TO DO
Find "Given: Check the Windows 8.1 似乎更快 reason" in the data, then restate the line it sits in and every later line word for word, ending with the last line.

DATA
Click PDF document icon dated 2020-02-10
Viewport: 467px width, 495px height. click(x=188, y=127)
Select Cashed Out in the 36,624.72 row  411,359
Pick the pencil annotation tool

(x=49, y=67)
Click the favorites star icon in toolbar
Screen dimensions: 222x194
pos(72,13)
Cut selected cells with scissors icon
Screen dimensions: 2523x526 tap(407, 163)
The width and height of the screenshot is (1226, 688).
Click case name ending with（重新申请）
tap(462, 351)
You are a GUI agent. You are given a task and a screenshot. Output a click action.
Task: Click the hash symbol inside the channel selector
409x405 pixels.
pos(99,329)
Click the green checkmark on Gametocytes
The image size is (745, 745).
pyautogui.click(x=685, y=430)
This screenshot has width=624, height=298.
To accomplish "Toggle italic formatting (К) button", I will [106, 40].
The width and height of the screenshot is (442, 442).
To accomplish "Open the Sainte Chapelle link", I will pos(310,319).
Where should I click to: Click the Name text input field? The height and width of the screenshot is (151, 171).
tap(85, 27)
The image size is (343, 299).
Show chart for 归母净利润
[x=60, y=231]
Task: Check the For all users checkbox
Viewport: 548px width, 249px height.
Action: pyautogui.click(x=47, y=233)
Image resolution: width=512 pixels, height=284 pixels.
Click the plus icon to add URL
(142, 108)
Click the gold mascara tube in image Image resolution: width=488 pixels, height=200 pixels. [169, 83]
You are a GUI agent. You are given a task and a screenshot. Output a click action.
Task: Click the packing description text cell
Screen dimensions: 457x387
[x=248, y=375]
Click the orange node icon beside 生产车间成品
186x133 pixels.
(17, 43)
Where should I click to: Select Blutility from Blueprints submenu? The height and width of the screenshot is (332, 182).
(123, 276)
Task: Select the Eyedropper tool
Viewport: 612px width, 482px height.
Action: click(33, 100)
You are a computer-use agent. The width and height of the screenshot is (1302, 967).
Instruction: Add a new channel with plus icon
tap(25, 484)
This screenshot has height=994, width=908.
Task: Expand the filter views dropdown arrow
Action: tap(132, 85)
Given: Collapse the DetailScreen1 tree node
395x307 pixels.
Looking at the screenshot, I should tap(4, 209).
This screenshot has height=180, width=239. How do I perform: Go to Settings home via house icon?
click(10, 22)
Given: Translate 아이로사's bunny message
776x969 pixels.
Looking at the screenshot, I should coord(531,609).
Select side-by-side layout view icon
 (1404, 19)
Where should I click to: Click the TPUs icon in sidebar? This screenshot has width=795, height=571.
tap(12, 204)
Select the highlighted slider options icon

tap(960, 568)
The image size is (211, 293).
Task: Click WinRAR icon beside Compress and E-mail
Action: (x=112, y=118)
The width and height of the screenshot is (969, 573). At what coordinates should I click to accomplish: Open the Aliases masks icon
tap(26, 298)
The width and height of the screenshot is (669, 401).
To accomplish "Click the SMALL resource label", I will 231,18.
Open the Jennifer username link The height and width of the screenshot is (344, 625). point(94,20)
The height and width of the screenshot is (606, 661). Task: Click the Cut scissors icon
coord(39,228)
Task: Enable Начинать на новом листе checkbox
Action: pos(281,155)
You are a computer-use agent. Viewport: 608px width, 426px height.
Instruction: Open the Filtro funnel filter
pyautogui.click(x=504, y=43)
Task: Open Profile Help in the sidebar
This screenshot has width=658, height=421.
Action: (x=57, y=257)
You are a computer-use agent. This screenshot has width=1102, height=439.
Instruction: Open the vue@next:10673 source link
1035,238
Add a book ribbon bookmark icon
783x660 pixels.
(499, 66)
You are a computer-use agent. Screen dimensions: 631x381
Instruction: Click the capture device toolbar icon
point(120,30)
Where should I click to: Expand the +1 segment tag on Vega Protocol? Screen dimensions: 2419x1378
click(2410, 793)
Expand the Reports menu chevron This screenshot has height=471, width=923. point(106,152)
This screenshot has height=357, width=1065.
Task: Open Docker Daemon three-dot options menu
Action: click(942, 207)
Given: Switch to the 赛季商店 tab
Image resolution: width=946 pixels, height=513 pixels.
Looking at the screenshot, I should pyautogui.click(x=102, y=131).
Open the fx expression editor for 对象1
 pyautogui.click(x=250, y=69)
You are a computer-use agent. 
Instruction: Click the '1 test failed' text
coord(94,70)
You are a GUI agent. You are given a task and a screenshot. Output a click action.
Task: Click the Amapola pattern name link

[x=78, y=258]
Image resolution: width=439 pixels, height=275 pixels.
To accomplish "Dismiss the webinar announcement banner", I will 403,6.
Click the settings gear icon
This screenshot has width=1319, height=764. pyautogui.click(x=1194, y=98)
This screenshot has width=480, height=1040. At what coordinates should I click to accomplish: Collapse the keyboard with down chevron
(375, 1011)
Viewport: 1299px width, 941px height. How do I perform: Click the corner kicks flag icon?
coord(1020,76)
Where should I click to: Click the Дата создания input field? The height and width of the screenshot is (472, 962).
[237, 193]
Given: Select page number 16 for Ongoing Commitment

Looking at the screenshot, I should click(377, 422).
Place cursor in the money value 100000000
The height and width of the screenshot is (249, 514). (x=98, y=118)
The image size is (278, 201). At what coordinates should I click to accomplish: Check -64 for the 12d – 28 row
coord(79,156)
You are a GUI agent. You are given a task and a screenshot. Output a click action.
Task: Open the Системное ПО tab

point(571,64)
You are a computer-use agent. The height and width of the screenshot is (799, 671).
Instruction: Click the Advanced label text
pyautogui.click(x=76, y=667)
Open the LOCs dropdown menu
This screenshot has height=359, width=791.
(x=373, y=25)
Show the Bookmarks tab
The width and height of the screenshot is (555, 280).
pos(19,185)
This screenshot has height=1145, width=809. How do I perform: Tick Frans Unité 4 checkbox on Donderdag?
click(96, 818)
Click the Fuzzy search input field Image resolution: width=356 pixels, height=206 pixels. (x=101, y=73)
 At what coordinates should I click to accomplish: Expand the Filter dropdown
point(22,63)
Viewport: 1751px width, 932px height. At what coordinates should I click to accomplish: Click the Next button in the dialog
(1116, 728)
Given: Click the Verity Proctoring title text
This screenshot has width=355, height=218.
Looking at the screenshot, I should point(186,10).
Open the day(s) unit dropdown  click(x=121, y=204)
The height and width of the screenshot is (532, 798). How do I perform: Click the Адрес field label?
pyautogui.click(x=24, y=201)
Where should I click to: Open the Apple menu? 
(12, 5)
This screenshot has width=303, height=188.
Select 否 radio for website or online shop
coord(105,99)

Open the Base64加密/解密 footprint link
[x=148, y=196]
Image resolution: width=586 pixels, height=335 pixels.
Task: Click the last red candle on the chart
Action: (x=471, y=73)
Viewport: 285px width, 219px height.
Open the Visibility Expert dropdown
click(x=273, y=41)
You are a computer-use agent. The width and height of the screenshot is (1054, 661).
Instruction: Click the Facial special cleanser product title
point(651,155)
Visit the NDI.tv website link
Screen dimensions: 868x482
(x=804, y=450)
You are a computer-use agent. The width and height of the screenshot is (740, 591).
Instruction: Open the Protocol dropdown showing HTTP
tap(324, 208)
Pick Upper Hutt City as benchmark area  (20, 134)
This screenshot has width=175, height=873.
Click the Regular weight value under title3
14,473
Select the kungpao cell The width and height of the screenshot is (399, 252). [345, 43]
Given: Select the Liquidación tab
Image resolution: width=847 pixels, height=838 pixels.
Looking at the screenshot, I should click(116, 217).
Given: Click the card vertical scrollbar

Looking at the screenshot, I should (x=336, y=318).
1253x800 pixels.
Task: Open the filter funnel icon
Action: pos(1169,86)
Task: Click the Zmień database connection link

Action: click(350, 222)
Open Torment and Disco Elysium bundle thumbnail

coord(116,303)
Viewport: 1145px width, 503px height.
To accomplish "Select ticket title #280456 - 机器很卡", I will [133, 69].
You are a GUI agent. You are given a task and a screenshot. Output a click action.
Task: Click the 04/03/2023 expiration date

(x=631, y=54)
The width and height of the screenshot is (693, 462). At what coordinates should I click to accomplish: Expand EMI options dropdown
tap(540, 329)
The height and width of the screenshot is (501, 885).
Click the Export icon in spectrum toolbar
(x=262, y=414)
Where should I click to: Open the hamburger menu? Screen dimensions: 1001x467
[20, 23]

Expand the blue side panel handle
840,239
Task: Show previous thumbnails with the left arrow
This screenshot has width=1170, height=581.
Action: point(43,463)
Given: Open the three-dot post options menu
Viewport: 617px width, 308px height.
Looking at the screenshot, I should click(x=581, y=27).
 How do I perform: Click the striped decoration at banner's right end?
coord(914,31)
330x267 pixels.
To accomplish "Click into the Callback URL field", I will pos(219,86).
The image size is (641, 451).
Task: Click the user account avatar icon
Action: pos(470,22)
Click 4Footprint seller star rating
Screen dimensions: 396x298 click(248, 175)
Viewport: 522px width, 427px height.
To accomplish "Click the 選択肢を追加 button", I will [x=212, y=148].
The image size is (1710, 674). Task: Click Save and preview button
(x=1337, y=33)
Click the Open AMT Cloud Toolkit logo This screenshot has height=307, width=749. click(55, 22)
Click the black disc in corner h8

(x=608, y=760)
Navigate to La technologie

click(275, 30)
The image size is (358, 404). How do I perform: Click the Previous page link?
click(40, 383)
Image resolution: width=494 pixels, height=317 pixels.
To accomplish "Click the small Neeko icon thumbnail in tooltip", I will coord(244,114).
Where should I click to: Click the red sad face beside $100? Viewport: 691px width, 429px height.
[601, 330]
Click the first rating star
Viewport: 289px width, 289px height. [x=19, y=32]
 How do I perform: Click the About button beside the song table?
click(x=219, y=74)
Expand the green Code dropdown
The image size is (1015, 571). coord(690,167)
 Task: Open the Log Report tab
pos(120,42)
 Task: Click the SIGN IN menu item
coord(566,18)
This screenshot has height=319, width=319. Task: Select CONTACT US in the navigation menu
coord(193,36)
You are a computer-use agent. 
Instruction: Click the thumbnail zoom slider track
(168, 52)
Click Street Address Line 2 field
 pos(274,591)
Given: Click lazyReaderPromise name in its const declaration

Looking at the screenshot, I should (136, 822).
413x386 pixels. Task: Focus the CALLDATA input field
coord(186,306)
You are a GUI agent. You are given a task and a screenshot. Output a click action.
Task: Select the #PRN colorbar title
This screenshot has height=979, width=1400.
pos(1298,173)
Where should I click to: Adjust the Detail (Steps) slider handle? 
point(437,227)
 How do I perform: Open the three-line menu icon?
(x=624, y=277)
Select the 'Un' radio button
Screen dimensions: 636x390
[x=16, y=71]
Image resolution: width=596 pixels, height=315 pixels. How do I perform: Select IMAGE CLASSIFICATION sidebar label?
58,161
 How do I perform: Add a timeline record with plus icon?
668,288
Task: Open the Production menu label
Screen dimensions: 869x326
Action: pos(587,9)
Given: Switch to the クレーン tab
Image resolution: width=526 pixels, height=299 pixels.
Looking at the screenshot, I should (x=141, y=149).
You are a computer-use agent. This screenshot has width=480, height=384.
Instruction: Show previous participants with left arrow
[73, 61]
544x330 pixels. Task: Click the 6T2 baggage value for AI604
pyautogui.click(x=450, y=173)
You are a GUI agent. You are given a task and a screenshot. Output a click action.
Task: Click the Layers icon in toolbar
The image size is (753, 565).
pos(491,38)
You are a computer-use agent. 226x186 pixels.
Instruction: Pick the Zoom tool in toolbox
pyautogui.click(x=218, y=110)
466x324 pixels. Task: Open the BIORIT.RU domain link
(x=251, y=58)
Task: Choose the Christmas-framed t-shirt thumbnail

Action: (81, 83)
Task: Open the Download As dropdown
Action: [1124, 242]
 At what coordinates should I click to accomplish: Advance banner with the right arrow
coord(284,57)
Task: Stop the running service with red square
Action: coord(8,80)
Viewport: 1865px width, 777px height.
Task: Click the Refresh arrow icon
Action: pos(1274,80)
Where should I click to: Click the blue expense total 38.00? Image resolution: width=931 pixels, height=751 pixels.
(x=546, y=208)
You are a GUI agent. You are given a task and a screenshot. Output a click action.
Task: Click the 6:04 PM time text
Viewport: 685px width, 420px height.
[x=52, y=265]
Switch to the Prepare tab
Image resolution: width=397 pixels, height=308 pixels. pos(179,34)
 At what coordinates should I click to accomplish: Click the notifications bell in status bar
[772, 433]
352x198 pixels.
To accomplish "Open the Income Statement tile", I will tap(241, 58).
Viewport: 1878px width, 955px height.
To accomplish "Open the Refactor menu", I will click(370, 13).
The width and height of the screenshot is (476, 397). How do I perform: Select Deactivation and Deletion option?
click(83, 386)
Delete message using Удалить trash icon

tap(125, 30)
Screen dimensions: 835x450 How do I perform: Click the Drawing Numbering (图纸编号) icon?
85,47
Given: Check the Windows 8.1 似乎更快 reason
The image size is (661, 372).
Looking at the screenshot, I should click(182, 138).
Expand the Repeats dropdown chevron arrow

REPLY
Given: Check the Windows 8.1 似乎更快 reason
The image size is (661, 372).
Looking at the screenshot, I should click(182, 138).
Expand the Repeats dropdown chevron arrow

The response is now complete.